One non-limiting example of this occurs in the crude storage tank where the hydrocarbon stream or crude oil in the top of the crude storage tank is sufficiently low in solids, and the water containing the water-wet solids may be drained from the crude storage tank. Over a period of weeks to months, significant reductions in sludge volume may be achieved. Exposure of the bottom sludge from the crude storage tank to a crude oil treated with the demulsifying agent slowly reduces the level of sludge in the crude storage tank.

The introduction of the demulsifying agent into the hydrocarbon stream by itself may be sufficient mixing, or there may be an additional process for intentional mixing, such as a paddle stirrer or the like as one non-limiting example. Subsequently, the hydrocarbon stream is kept still or held quiescent in the crude storage tank for enough time to allow or permit the solids to water-wet by the demulsifying agent. In the instance of sludge removal, the water-wet solids may settle to the bottom of the crude storage tank under the influence of gravity.

A goal of the method is to reduce the solids content in the hydrocarbon stream to an acceptable level for the hydrocarbon stream to be processed in a refinery. Said differently, complete separation of the solids from the hydrocarbon stream is desirable, but it should be appreciated that complete separation is not necessary for the methods discussed herein to be considered effective. Success is obtained if more solids are separated using the demulsifying agent than in the absence of the demulsifying agent.

In one non-limiting embodiment, the methods described are considered successful if a majority of the solids are separated, i.e. greater than 50 wt %, alternatively from about 60 wt % independently to about 90 wt % of the solids are separated, or from about 80 wt % independently to about 90 wt % in another non-limiting embodiment. By “separating” solids from the hydrocarbon stream is defined herein to mean any and all partitioning, sequestering, removing, transferring, eliminating, dividing, removing, dropping out of the solids from the hydrocarbon or crude oil to any extent.

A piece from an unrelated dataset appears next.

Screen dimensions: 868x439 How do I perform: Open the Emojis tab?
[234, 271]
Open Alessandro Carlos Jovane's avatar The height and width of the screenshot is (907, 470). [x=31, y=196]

In one non-limiting embodiment, the hydrocarbon stream would be treated with the demulsifying agent until a predetermined target concentration is reached. In another non-restrictive version, there may be a fixed amount of time before the hydrocarbon stream must be processed in the refinery. Thus, the dosage of the demulsifying agent would be adjusted to accomplish yielding a hydrocarbon stream with the necessary amount of solids content, types of solids, and/or size of solids threshold in the time required. However, it should be realized that the exact dosage will be very dependent upon the particular hydrocarbon stream and the needs of the particular refinery. Optimum dosages will have to be developed with experience and would be very difficult to predict in advance.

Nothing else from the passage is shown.